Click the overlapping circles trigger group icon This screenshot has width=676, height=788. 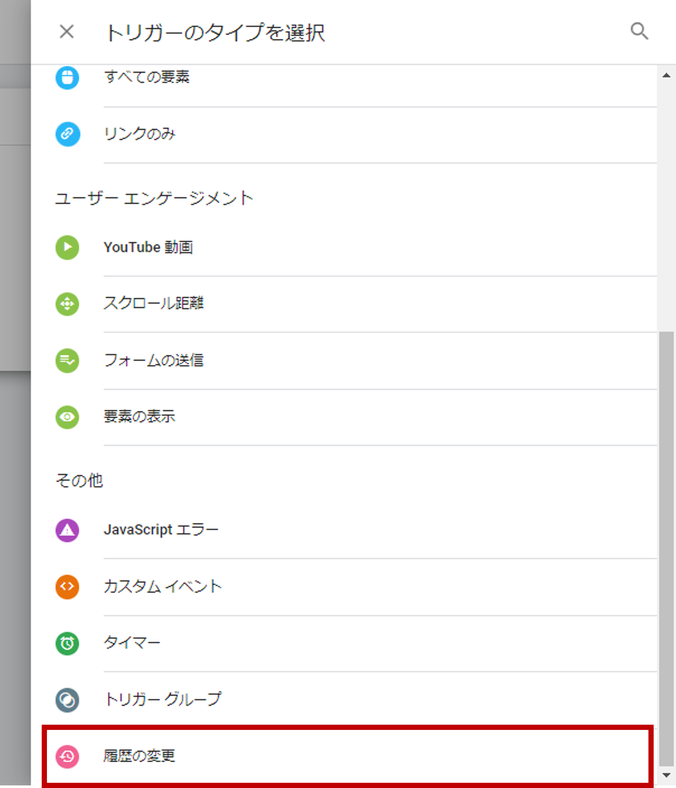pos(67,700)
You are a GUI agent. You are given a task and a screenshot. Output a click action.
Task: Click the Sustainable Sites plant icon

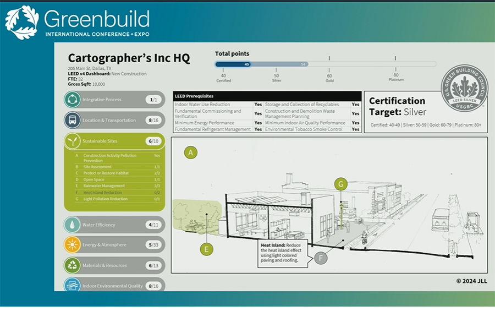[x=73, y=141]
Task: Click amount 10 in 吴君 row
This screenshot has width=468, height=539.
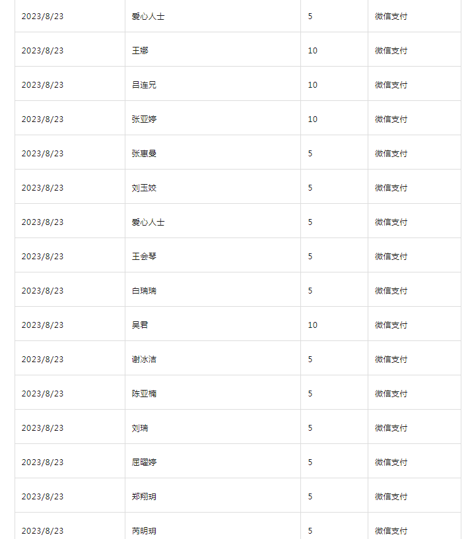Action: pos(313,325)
---
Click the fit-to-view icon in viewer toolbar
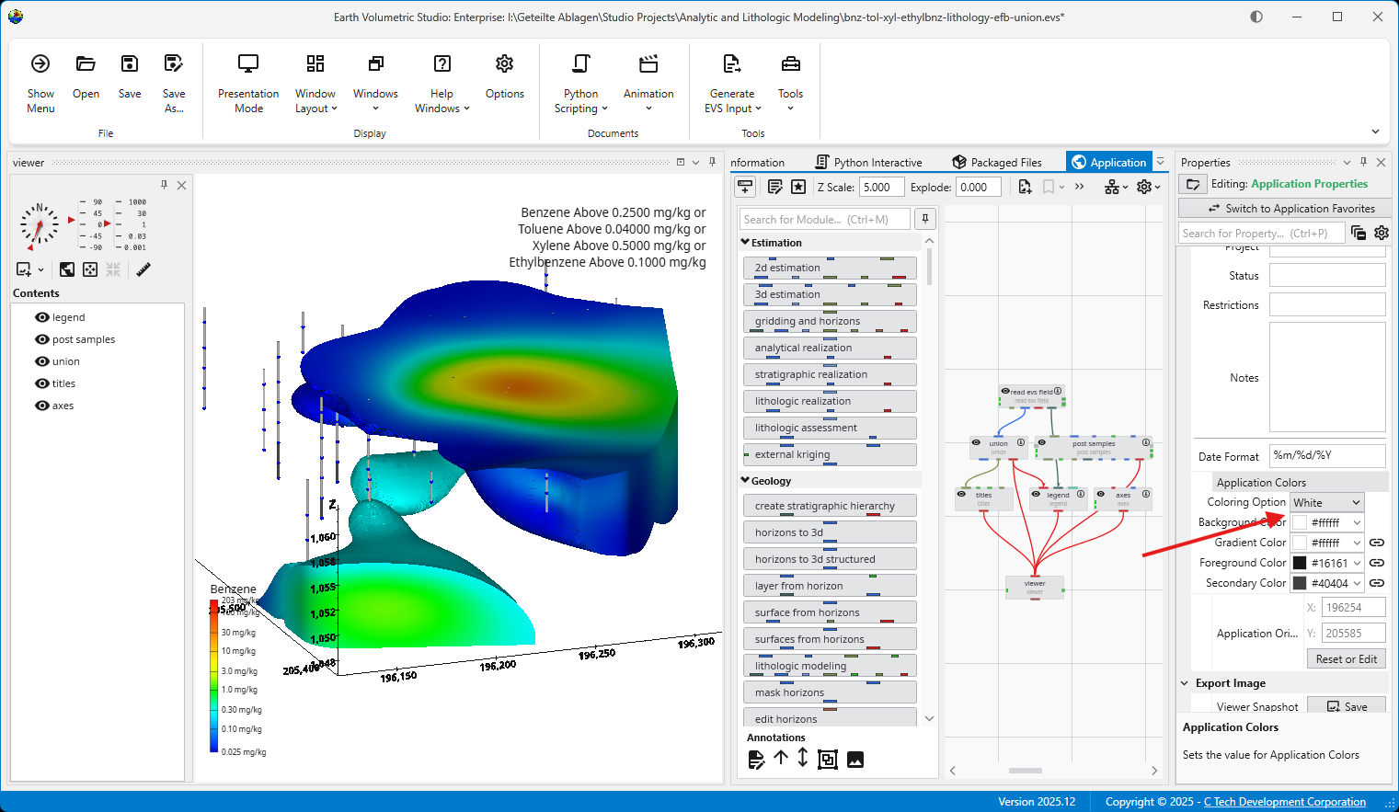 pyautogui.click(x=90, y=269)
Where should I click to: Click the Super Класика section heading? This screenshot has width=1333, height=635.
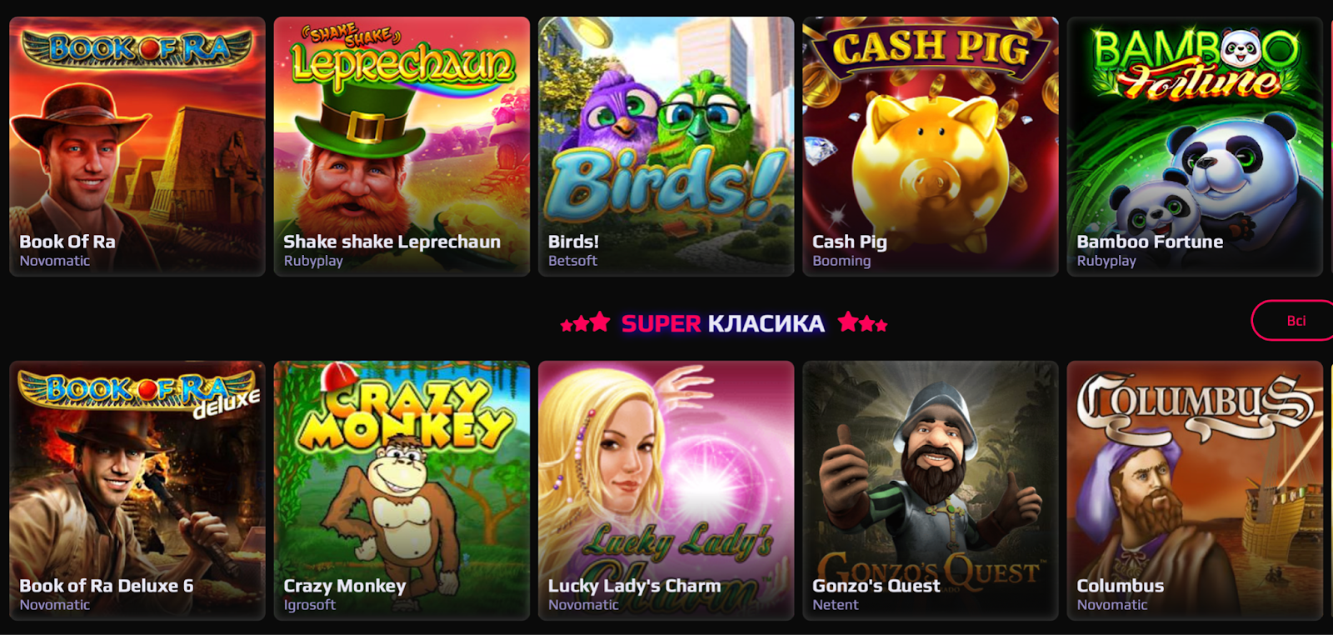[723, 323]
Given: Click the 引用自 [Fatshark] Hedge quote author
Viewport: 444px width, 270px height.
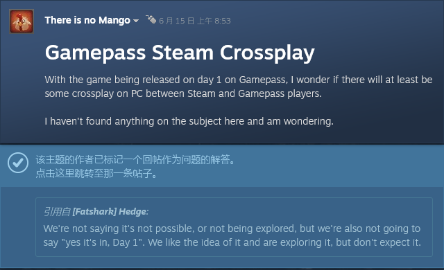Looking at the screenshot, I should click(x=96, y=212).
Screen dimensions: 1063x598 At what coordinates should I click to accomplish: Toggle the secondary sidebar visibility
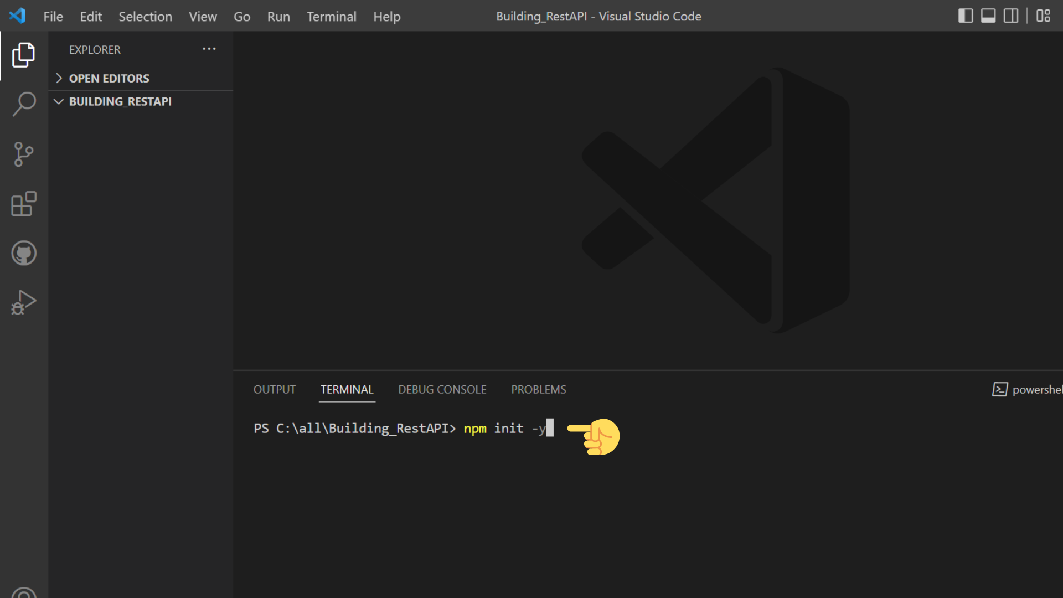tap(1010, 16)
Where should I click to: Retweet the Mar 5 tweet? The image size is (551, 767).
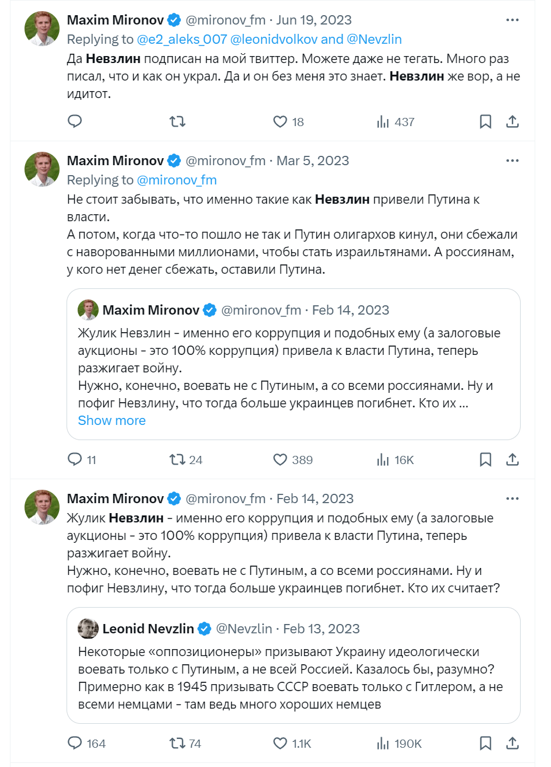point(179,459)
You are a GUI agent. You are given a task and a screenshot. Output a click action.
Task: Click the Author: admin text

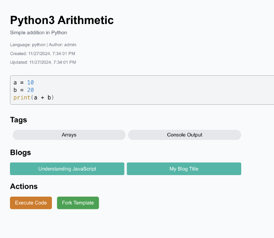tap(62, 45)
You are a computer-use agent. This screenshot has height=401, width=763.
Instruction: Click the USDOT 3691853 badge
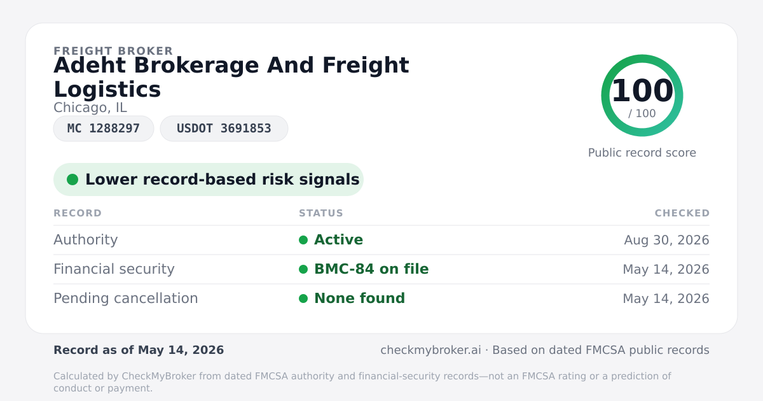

- [Task brief] Transcribe the records above verbatim, beginning with the line that contains "Where should I click to: Retweet" and continuing through the line that contains "Instruction: Click the USDOT 3691853 badge". Leave the pictures out of your copy.

- [Final result]
Where should I click to: Retweet the Mar 5 tweet? The image size is (551, 767).
point(179,459)
You are a GUI agent. You are given a task and a screenshot. Output a click action.
Task: Click the Author: admin text

tap(62, 45)
You are a computer-use agent. This screenshot has height=401, width=763.
Instruction: Click the USDOT 3691853 badge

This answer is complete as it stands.